Name: Anonymous 2010-04-17 11:35

>>3
Considered harmful considered harmful considered harmful.

Name: Anonymous 2010-04-17 11:56

this slogan is fucking used up, please stop

Name: Anonymous 2010-04-17 12:10

>>9
Complaining about considered harmful considered harmful considered harmful considered harmful.

Name: Anonymous 2010-04-19 17:49

Name: Anonymous 2010-04-19 17:59

>>11
The world would be a better place today if Dijkstra had inserted the word "Computed" into the title.

Name: Anonymous 2010-04-19 18:14

>>12
Except that it's not about computed gotos.

Name: Anonymous 2010-04-19 18:22

glBegin()/glEnd()

Name: Anonymous 2010-04-19 18:35

>>13
Except nothing. It doesn't matter what it's about--nobody reads it (as nobody should--but they should also refrain from reading the title.)

If you do actually read (and comprehend) the text, however, you'll find he qualifies the problem with its undisciplined use, and in particular he complains of implementations that reflect a convoluted program design, or more likely a convolution of program design (which is much worse.)

In other words, spotting a goto and complaining about it reflexively is not the kind of license his position afforded, and in fact commits the same kind of sin he complains of: ignorance.

Name: Anonymous 2010-04-19 19:13

>>15
The funny thing about "goto considered harmful" is that people take this as gospel, but when treat his criticisms of e.g. break as "Well, Dijkstra was a nut", even though they are fundamentally the same argument.

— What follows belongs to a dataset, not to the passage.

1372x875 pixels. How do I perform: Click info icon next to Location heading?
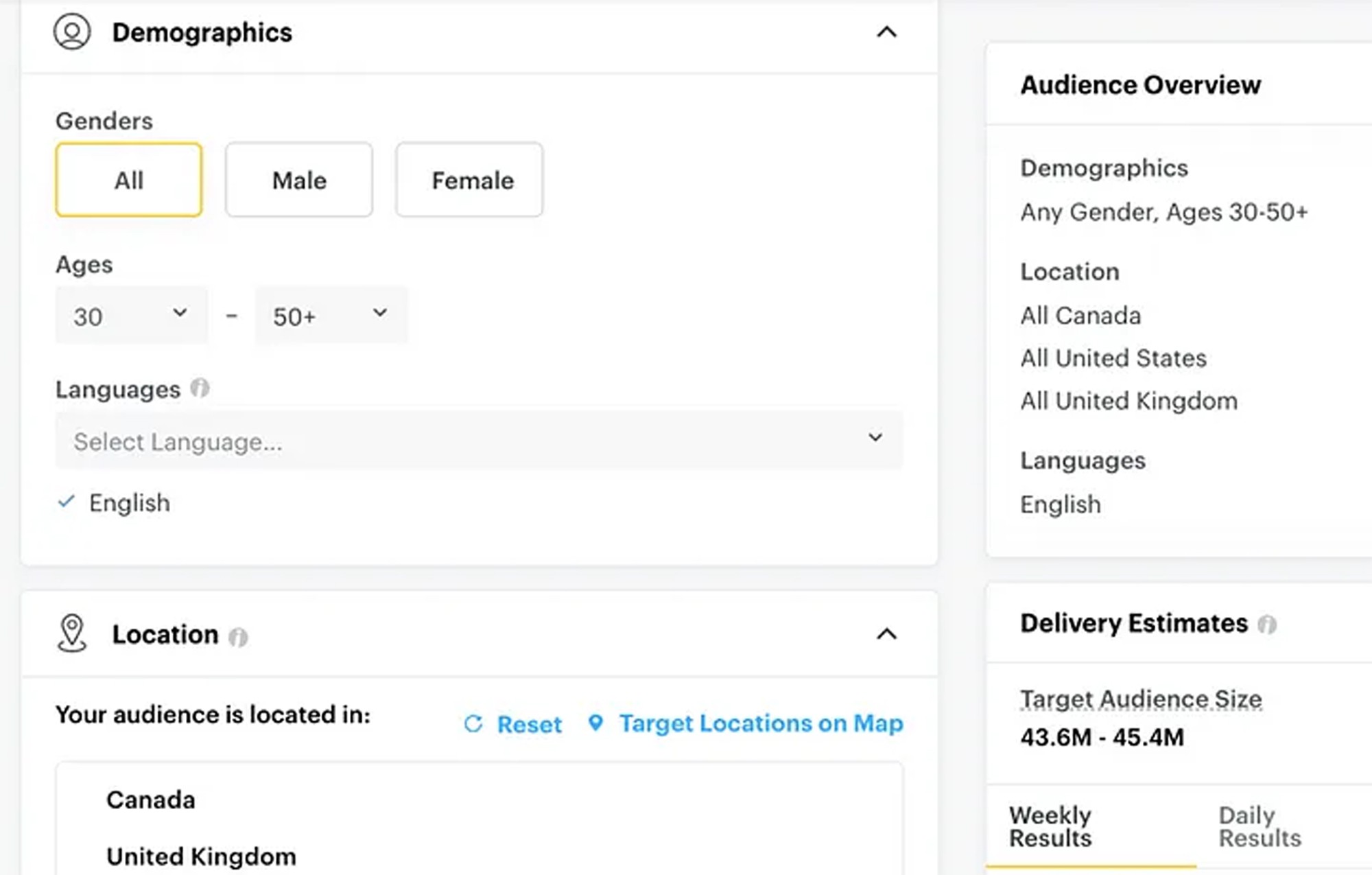click(238, 637)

I'm personally against the use of "arbitrary" gotos in modern programming languages (IIRC even C restricts it to the same function), because it doesn't play well with higher level features. A more modern goto like "call-with-current-continuation", which can play well with higher level features, is fine with the same caveats on undisciplined use.

Name: Anonymous 2010-04-19 19:18

Goto Considered Harmful is the Strunk and White of programming papers.

Name: Anonymous 2010-04-19 19:22

>>17
too true, saved to quotes.txt

Name: Anonymous 2010-04-19 19:24

>>17
and as such, is only read by faggots

Name: Anonymous 2010-04-19 19:42

>>17
Not even.

Name: ​​​​​​​​​​ 2010-10-24 14:43

Name: Anonymous 2011-01-31 21:02

<-- check em dubz

Name: Anonymous 2011-02-04 11:34

Name: Anonymous 2011-02-04 15:38

Name: Anonymous 2012-02-29 12:25

Goto is harmful for novices. Once you know what everything is used for, goto is an excellent tool.